Records Related to Augusta County Regiments



From: J. A. EARLY, Maj.-Gen.
February 12, 1864.

Summary:
In February, 1864, Confederate General Jubal Early commanded troops in the Shenandoah Valley. In this letter, Early writes from Staunton to Robert E. Lee concerning actions and movements in his jurisdiction. Early mentions being in Staunton to oversee his engineers' preparations for defense of western Virginia. Early also mentions his desire to return east to join Lee after a furlough.


General R. E. LEE,
Commanding:

STAUNTON,

February 12, 1864.

GENERAL:

Matters are quiet in the valley at present, and I hear of no indications of a movement by the enemy. The enemy has left Hardy County, and there has been no effort to reoccupy Petersburg, and I think there will not be any, at least for this winter.

The statements published in the Yankee papers that they attacked Rosser and recaptured the prisoners taken at Patterson's Creek and captured and wounded some of our men is an arrant falsehood from beginning to end. When Rosser went to Patterson's Creek he sent a regiment toward Romney to prevent any attempt to get into his rear by a force coming from Martinsburg that way. A lieutenant and 5 or 6 men were sent ahead as scouts, and on reaching Romney found a considerable force of cavalry advancing. They were pursued by the enemy, and the lieutenant's horse fell with him in the river and threw him, and he is supposed to have been captured. The regiment (the Seventh) took position in a gap at Mechanicsburg, and there had a skirmish with the advance of the enemy and drove it back, having 2 men wounded. Rosser came back without being attacked at all and without losing any of his men after the fight with the guard for the train.

The force which came to Moorefield as we were leaving consisted of some 2,000 or 3,000 mounted men sent from Martinsburg and Charlestown, and a considerable body of infantry and cavalry sent from New Creek and Green Spring and Cumberland, with twelve pieces of artillery, and perhaps more. It did not attack us and did not attempt to follow us. Only some 600 or 700 of the cattle brought off will do for beef, and they have been started to the army.

I am here to see the engineers about the defenses to be constructed west of this place, and shall leave in the morning for Buffalo Gap and Millborough. I desire to know how long you expect me to remain here. You will recollect that I have received no definite instructions, and have always regarded my position here as temporary. I have therefore left all my messing arrangements at my division headquarters, and I am badly off for horses here. My division will require my presence for some time before the beginning of the spring campaign to get it into condition. I fear things are getting loose there. I wish you, however, to understand that I am willing to do any service that you think I can do with benefit to the country.
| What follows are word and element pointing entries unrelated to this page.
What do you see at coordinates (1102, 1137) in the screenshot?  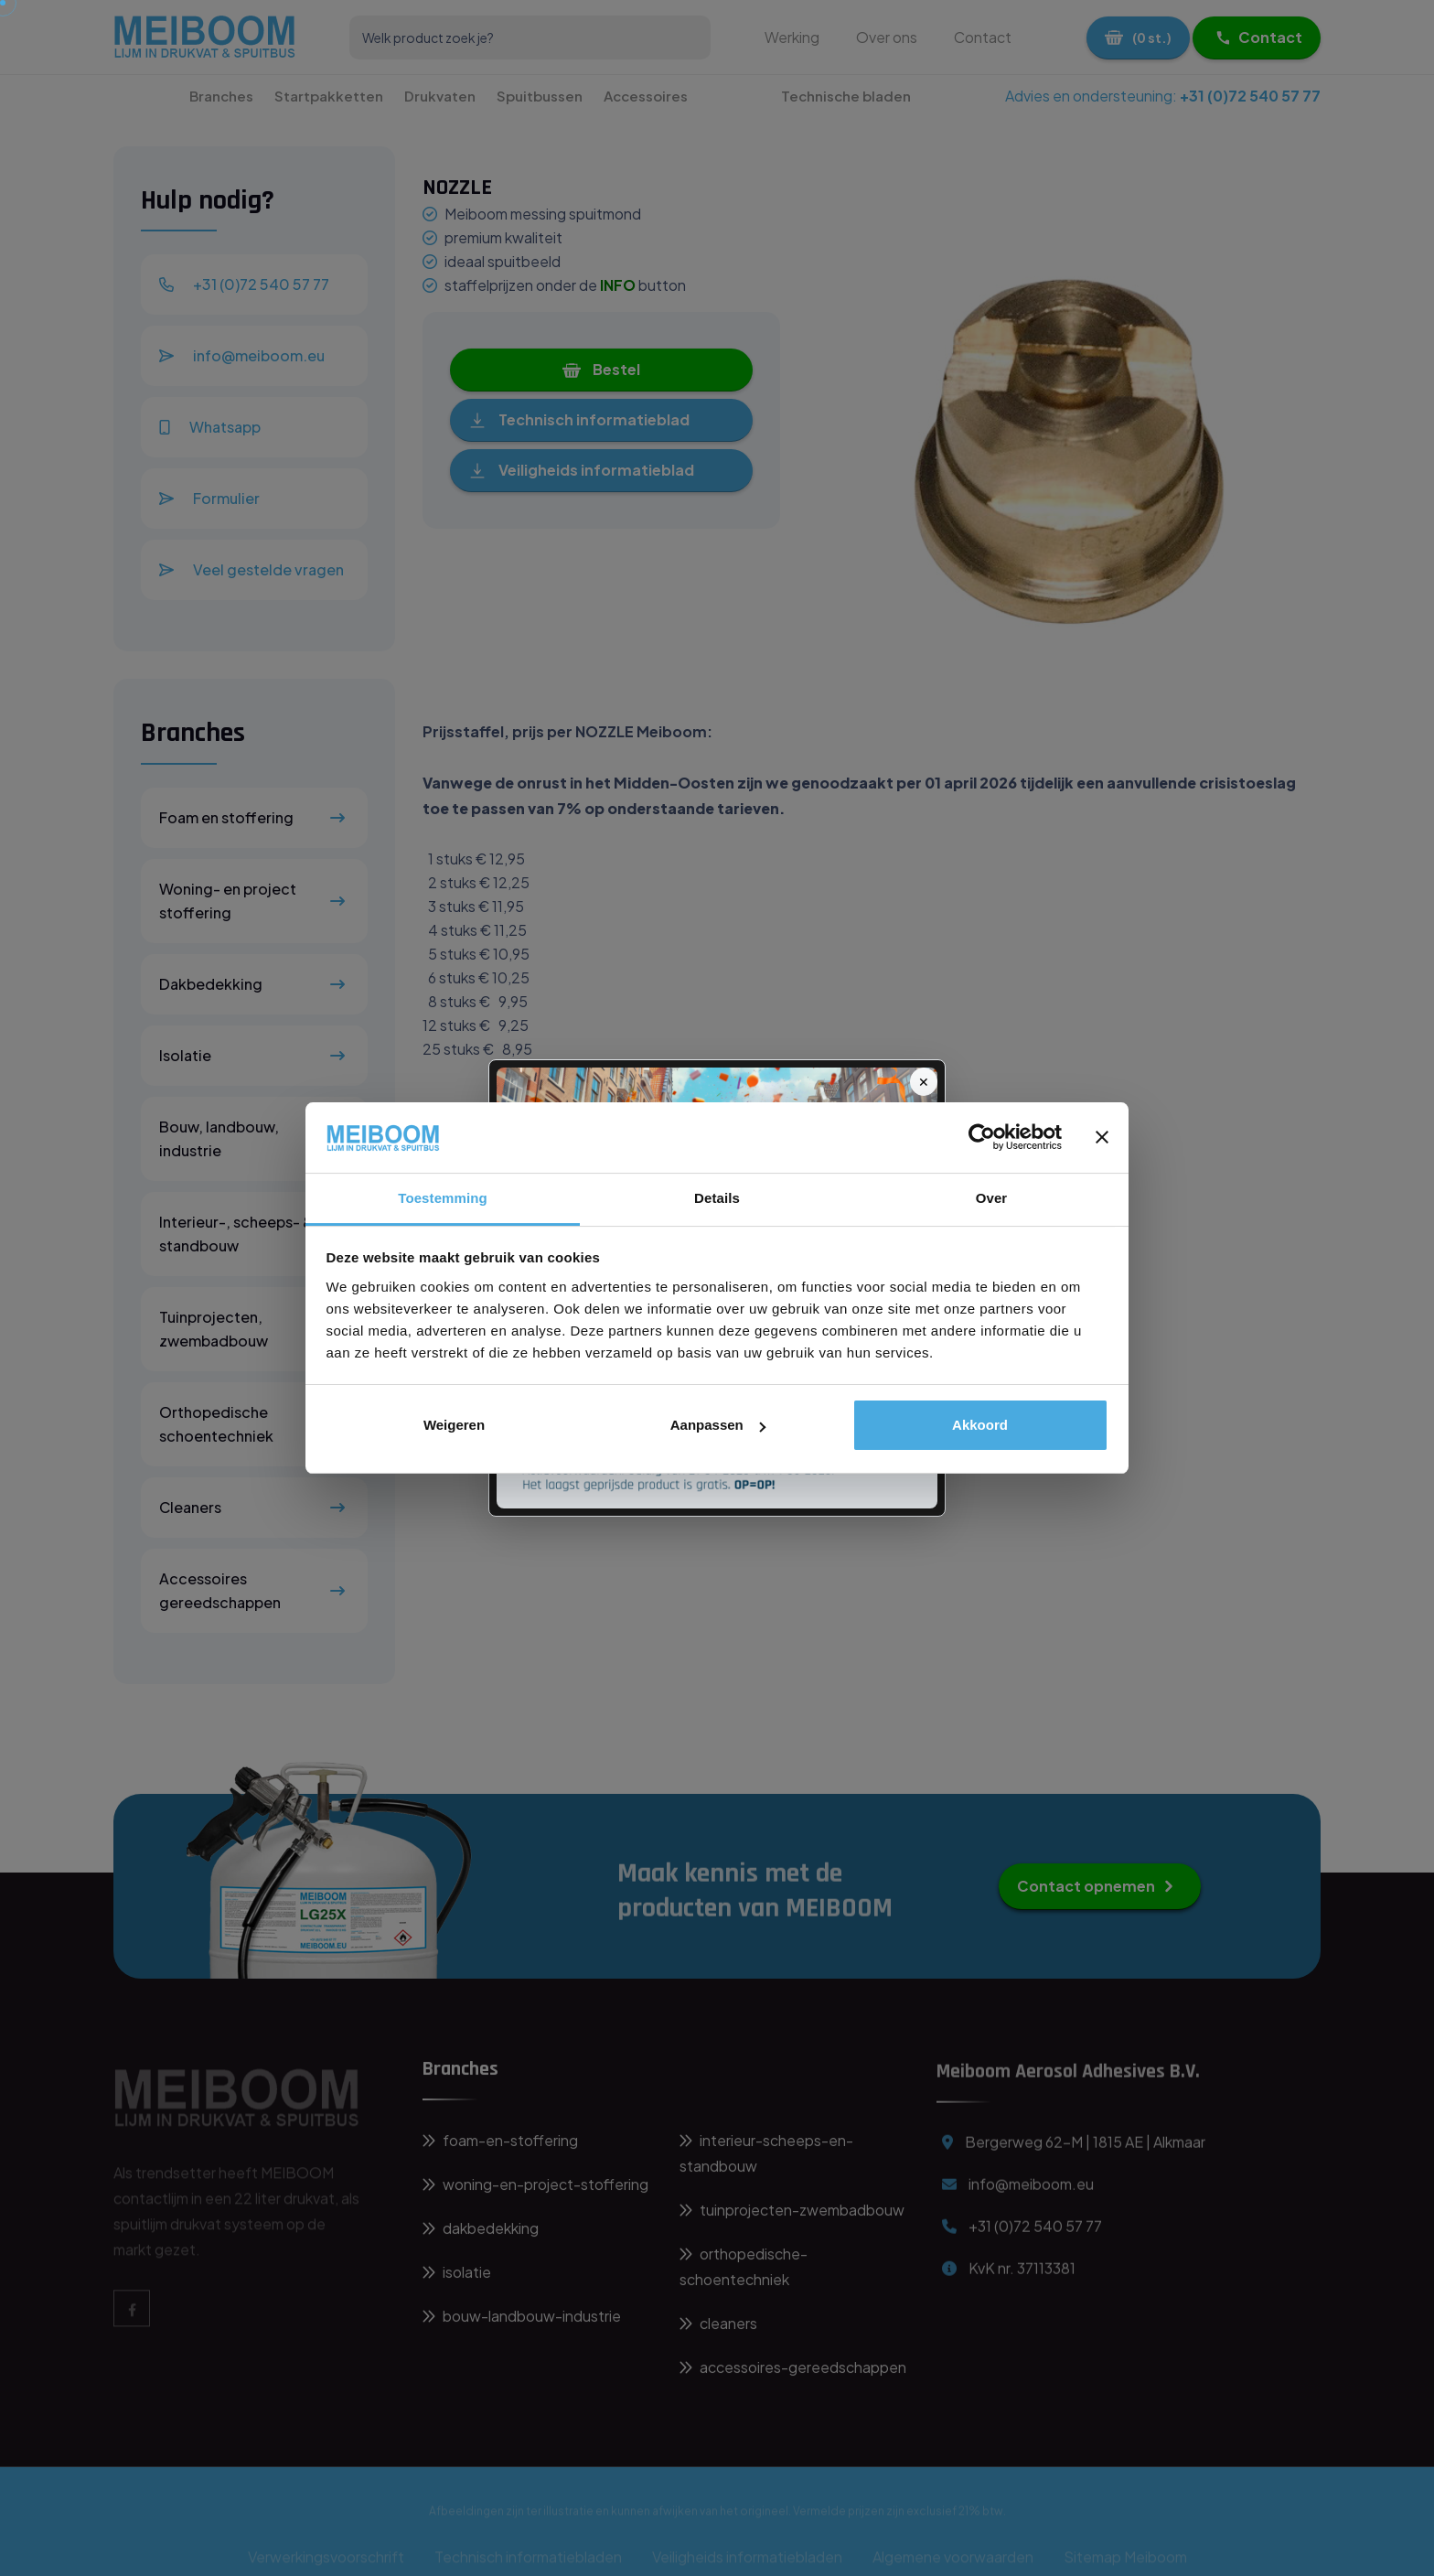 I see `[Banner sluiten]` at bounding box center [1102, 1137].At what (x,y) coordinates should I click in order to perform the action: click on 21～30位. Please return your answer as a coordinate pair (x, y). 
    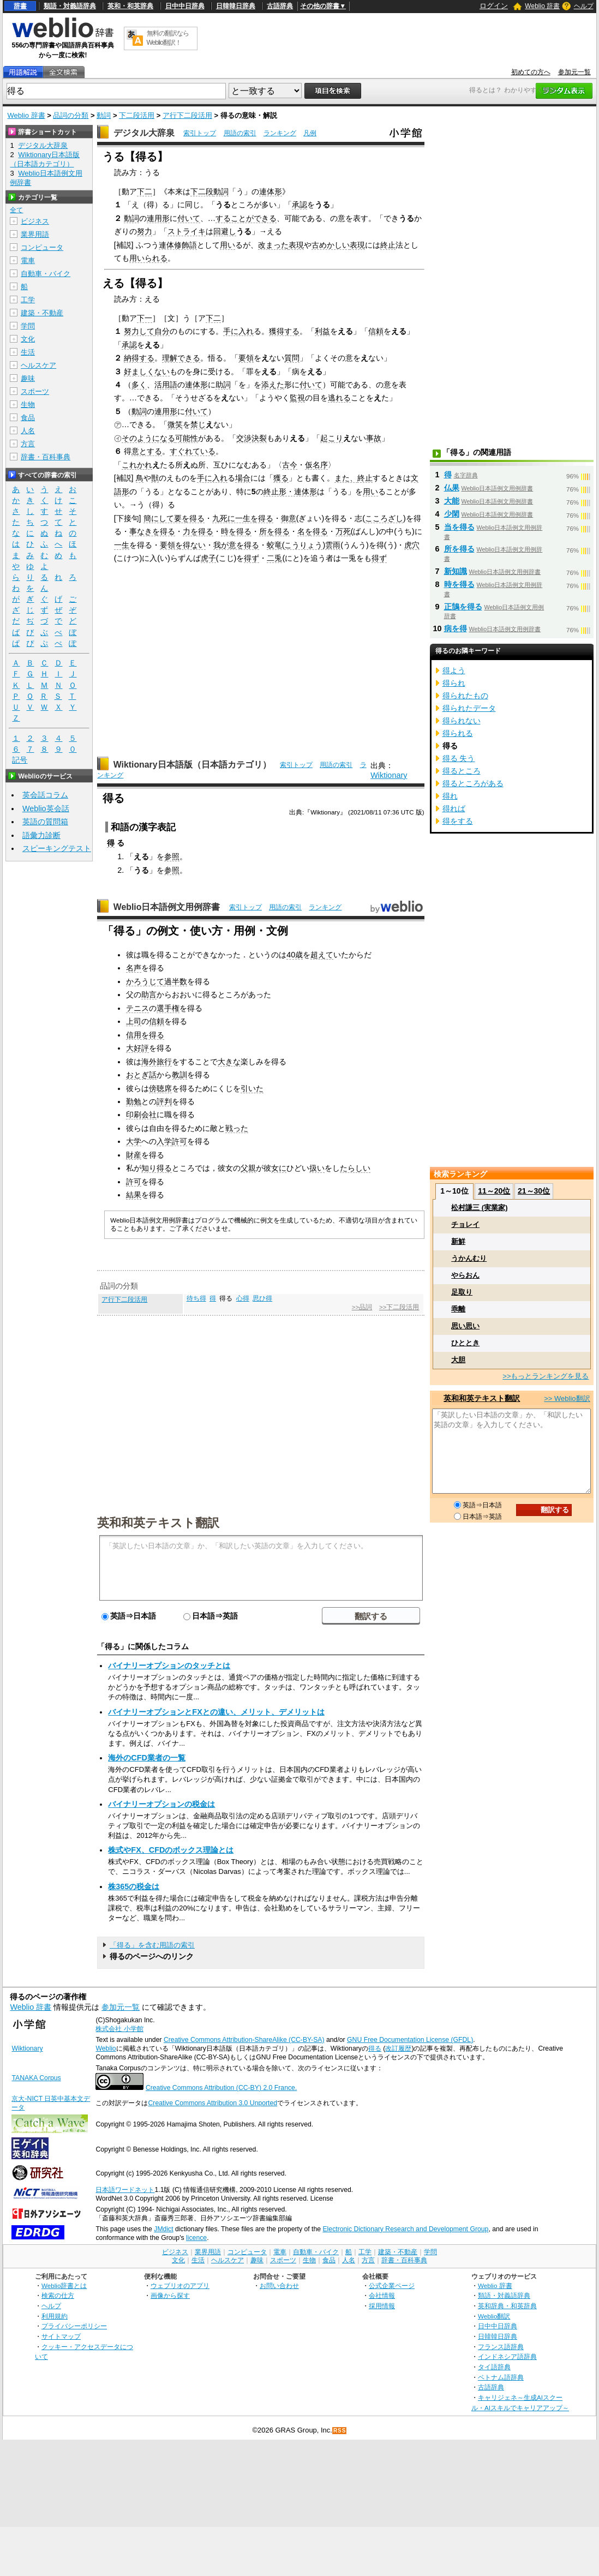
    Looking at the image, I should click on (534, 1191).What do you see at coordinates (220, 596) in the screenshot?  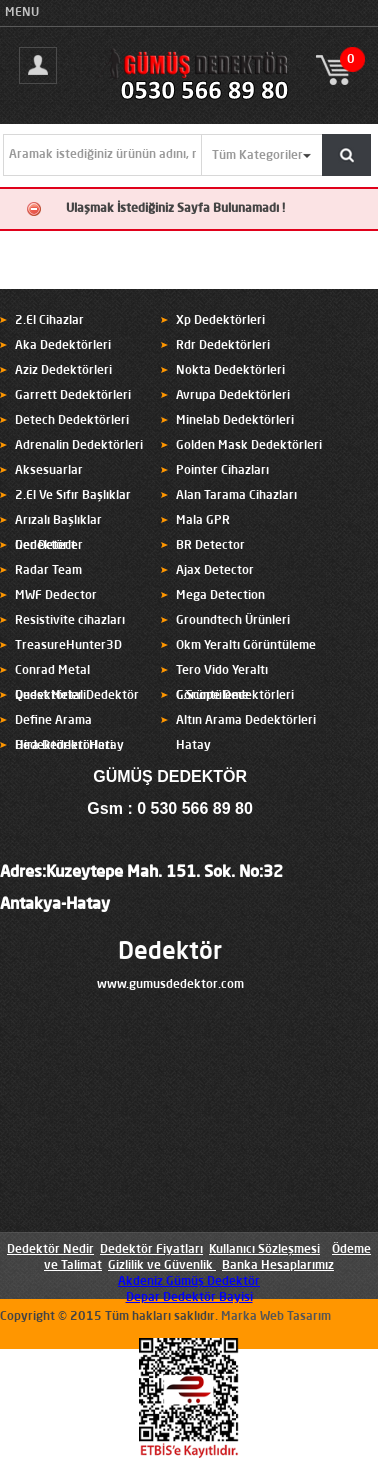 I see `Mega Detection` at bounding box center [220, 596].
Upon leaving here I should like to go home for some fifteen or twenty days before taking command of my division, for several considerations, as I have not been at home since the war began except for a very few days, when I was wounded in June, 1862. However, as I think all private considerations should give way to the public interests in these times, I shall be contented if you think I had better not go home. If I do go I should like to be at the March term to the court of my county, which takes place on the first Monday of the month, as I am informed there is engendering some discontent with the war and some lukewarmness in the cause, which I am informed I can rectify by my presence.

I hear there is some danger of Rosser's appointment not being confirmed. I have conceived a very high opinion of him as a cavalry officer, notwithstanding the affair I mentioned to you of his coming here after his wife. He attends to his duties and manages his men well and I should regard it a great loss to the service if he should fail of having his appointment confirmed. He desires in the event of an advance of Meade upon you to cross the mountain and strike the railroad and the enemy's trains in the rear, and I submit whether it would not be well to keep him here with that view.

Respectfully,

J. A. EARLY,
Maj.-Gen.


Bibliographic Information : Letter Reproduced from The War of The Rebellion: Official Records of the Union and Confederate Armies, Series 1, Volume 33, Serial No. 60, Pages 1166-1167, Broadfoot Publishing Company, Wilmington, NC, 1997.